Get the Razer BlackShark V2 if something wired is more your speed
If you’ve read through this whole versus article and decided having a wireless gaming headset isn’t all that important to you, check out the Razer BlackShark V2. This wired gaming headset uses a 3.5mm connection and a USB dongle. This you can plug it into a console controller and not have to worry about stretching a cord across your living, or plug it into your PC via USB to take advantage of the features Razer Synapse brings, like virtual surround sound.
The BlackShark V2 is among the most comfortable gaming headsets on the market, absolutely nailing the balance between weight and tension—it feels secure, but not tight, and it’s light enough you’ll hardly notice it.
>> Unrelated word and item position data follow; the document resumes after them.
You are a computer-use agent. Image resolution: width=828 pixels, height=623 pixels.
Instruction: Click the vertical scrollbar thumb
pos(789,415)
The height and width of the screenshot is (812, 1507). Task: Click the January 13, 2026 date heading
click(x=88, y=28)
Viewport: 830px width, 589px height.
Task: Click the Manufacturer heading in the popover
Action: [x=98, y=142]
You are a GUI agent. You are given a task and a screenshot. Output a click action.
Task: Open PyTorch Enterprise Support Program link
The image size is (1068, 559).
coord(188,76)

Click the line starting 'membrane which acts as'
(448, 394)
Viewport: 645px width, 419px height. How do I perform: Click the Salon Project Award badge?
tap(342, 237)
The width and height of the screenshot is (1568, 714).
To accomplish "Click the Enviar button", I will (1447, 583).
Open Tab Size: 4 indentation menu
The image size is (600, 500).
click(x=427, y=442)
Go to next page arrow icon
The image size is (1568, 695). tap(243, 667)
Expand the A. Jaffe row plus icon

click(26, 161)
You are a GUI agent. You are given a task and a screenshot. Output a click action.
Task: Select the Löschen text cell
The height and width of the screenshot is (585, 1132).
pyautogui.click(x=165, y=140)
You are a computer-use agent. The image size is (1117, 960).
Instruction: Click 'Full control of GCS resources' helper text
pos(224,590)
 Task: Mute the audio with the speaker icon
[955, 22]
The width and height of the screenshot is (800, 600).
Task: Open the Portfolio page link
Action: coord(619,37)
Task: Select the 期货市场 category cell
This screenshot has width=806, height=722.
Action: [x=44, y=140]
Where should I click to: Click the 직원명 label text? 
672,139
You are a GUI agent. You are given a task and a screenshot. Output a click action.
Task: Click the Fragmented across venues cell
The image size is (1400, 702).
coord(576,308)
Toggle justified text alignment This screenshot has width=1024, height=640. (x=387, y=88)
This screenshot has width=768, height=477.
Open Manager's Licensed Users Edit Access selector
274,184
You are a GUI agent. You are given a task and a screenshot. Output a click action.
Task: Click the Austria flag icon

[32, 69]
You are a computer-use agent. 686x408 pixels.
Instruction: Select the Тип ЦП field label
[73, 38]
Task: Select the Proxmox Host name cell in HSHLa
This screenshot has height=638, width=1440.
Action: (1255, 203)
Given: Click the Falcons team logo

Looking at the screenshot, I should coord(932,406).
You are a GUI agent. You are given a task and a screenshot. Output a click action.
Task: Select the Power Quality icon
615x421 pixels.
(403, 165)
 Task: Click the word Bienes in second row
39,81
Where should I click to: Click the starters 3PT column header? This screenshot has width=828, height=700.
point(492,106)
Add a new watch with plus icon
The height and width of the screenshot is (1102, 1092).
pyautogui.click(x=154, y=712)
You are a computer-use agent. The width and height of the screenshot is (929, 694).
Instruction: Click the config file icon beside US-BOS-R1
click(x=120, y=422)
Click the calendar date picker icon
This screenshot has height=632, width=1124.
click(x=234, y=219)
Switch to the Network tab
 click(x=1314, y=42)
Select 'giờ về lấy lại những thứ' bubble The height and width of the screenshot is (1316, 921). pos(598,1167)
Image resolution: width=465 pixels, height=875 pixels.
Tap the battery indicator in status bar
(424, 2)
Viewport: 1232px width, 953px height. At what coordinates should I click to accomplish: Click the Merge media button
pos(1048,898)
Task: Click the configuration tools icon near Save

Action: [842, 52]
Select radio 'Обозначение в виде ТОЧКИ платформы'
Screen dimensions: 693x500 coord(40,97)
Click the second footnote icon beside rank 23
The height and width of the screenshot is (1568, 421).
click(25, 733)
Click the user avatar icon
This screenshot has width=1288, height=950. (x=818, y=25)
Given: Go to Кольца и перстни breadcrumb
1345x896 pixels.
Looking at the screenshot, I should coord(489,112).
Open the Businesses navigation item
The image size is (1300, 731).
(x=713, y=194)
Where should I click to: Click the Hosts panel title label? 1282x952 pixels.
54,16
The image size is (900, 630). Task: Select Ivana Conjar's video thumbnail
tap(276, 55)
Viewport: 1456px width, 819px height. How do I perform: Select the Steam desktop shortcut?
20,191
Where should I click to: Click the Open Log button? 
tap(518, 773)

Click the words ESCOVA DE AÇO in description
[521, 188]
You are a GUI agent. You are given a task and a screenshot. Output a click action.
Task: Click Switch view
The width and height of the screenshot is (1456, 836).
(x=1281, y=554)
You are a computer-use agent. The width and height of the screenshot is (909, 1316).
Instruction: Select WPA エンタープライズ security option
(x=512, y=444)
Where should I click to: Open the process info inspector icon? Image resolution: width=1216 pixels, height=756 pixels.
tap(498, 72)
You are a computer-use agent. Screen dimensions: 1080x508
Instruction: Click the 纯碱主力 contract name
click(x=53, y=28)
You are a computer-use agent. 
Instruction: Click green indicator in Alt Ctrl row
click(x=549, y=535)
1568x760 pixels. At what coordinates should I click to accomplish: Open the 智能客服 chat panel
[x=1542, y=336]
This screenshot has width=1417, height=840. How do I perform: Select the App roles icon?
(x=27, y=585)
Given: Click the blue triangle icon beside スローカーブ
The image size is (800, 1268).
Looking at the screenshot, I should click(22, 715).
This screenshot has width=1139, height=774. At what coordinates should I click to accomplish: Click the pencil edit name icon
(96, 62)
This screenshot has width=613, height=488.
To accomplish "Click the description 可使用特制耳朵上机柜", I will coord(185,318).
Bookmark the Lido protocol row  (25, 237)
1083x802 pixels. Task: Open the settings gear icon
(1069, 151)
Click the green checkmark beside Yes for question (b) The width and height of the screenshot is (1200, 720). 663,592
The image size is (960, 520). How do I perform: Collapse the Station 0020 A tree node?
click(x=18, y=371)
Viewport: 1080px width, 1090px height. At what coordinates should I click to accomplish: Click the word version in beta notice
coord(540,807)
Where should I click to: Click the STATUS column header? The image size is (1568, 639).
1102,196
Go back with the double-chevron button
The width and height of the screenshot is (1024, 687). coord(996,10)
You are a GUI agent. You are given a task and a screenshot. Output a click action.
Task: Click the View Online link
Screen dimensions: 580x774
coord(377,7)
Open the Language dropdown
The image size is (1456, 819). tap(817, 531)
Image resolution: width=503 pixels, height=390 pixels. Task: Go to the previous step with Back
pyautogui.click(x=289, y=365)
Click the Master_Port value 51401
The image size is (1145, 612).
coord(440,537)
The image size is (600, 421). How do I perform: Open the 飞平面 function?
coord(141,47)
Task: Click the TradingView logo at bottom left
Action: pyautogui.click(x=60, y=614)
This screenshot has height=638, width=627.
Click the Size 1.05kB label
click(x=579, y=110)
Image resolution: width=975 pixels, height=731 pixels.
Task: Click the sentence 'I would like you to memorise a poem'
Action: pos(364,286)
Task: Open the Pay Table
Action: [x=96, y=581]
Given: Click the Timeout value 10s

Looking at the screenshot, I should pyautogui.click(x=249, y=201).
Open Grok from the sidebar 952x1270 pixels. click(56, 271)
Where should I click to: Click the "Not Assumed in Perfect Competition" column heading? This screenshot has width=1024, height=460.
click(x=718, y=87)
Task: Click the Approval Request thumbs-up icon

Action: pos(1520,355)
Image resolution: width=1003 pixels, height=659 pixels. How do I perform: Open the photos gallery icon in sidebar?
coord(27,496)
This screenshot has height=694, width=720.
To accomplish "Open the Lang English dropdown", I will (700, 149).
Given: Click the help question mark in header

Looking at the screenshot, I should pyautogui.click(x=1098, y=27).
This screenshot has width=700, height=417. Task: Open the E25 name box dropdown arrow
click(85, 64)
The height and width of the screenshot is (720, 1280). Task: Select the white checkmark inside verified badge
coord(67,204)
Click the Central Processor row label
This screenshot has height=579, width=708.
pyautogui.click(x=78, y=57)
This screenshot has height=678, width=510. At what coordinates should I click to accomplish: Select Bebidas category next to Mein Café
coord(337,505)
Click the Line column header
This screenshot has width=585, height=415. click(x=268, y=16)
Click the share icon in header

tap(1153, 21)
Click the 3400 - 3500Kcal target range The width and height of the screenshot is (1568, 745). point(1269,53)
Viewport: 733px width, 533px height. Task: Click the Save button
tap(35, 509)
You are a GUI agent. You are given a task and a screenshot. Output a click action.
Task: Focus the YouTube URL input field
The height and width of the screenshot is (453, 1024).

The mesh fabric ear pads keep heat build-up to a minimum, and offer better passive isolation than most gaming headsets.
The headset features more accurate audio output than either the Turtle Beach Stealth 600 Gen 2 or the Corsair Void RGB Elite Wireless, with slightly emphasized bass, and accurate mids and highs. Its microphone isn’t as accurate, with a pretty stark drop-off in bass range output, but it’s clear and doesn’t have any volume issues. If you’re sticking to the same budget as before, but want something wired, it’s hard to do better than this.